If you don’t, your body goes into starvation mode (it’s paranoid like that), so your metabolism slows to a crawl to conserve energy, Berardi says. And the heartier your first meal is, the better. In one study published in the American Journal of Epidemiology, volunteers who got 22 to 55 percent of their total calories at breakfastgained only 1.7 pounds on average over four years. Those who ate zero to 11 percent of their calories in the morning gained nearly three pounds. In another study published in the same journal, volunteers who reported regularly skipping breakfast had 4.5 times the risk of obesity as those who took the time to eat.What should you be having? Morning munchies that are slow to digest and leave you feeling fuller longer. Try a mix of lean protein with complex carbohydrates and healthy fats, like this power breakfast, recommended by Berardi: an omelet made from one egg and two egg whites and a half cup of mixed peppers and onions, plus a half cup of cooked steel-cut oats mixed with a quarter cup of frozen berries and a teaspoon of omega-3-loaded fish oil.
Guzzle your water cold
Chase your morning joe with an ice-cold glass of H2O. Researchers at the University of Utah found that volunteers who drank eight to 12 eight-ounce glasses of water per day had higher metabolic rates than those who quaffed only four glasses. Your body may burn a few calories heating the cold water to your core temperature, says Madelyn Fernstrom, Ph.D., founder and director of the University of Pittsburgh Medical Center Weight Management Center. Though the extra calories you burn drinking a single glass doesn’t amount to much, making it a habit can add up to pounds lost with essentially zero additional effort.
Brew up some green tea
“It’s the closest thing to a metabolism potion,” says Tammy Lakatos Shames, R.D., author of Fire Up Your Metabolism: 9 Proven Principles for Burning Fat and Losing Weight Forever. The brew contains a plant compound called ECGC, which promotes fat burning. In one study, people who consumed the equivalent of three to five cups a day for 12 weeks decreased their body weight by 4.6 percent. According to other studies, consuming two to four cups of green tea per day may torch an extra 50 calories. That translates into about five pounds per year. Not bad for a few bags of leaves, eh? For maximum effect, let your tea steep for three minutes and drink it while it’s still hot.
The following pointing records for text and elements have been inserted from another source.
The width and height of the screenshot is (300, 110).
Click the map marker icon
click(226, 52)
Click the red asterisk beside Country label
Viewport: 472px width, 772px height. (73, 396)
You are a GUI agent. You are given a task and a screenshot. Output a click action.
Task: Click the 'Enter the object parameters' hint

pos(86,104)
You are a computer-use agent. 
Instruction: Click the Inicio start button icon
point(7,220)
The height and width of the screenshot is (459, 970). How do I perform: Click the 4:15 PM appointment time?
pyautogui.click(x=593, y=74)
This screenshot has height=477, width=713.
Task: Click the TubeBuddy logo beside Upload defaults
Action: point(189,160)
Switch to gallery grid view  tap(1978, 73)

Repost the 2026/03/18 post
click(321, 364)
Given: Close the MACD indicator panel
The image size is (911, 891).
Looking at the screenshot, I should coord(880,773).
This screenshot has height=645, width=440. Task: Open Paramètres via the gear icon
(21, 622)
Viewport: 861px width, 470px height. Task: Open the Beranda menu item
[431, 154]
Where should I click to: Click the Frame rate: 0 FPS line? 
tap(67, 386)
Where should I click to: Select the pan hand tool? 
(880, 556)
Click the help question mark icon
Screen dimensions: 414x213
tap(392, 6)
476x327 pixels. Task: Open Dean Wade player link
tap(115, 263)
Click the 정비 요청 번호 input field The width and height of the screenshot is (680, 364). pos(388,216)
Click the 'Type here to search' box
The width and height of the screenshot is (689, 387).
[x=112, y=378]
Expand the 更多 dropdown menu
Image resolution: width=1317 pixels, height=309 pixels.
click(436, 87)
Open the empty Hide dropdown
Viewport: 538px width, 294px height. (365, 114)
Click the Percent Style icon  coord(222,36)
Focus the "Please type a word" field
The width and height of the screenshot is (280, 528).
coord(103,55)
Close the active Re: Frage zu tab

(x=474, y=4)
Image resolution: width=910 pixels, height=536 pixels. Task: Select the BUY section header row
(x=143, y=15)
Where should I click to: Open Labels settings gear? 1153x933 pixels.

Mix things up with intervals
You’re always looking for a way to shorten your workout, right? Well, step up your intensity and you’ll burn the same number of calories or more in less time. In one Aus tralian study, female volunteers either rode a stationary bike for 40 minutes at a steady pace or for 20 minutes of intervals, alternating eight seconds of sprints and 12 seconds of easy pedaling. After 15 weeks, those who incorporated the sprints into their cardio workouts had lost three times as much body fat—including thigh and core flab—compared with those who exercised at a steady pace. Bursts of speed may stimulate a fat-burning response within the muscles, says lead researcher Ethlyn Gail Trapp, Ph.D. Whether you ride, run, or row, try ramping things up to rev your burn: Start by doing three eight-second all-out, can’t-talk sprints with 12 seconds at an easy pace between each effort. Work your way up until you can do 10 sprints over 20 minutes.
Take it slow
This isn’t easy, but when you strength train, count to 3 as you lower the weight back to the start position. Slowing things down increases the breakdown of muscle tissue—yeah, it sounds bad, but all that damage you’re incurring is actually a good thing. The repair process pumps up your metabolism for as long as 72 hours after your session, according to researchers at Wayne State University. But pass on those featherweight dumbbells—you need to use weights that are heavy enough that you struggle to complete the final few reps.
Hit the sack- early
When you sleep less than you should, you throw off the amounts of leptin and ghrelin—hormones that help regulate energy use and appetite—that your body produces. Researchers at Stanford University found that people who snoozed fewer than 7.5 hours per night experienced an increase in their body mass index. So make sure you get at least eight hours of rest.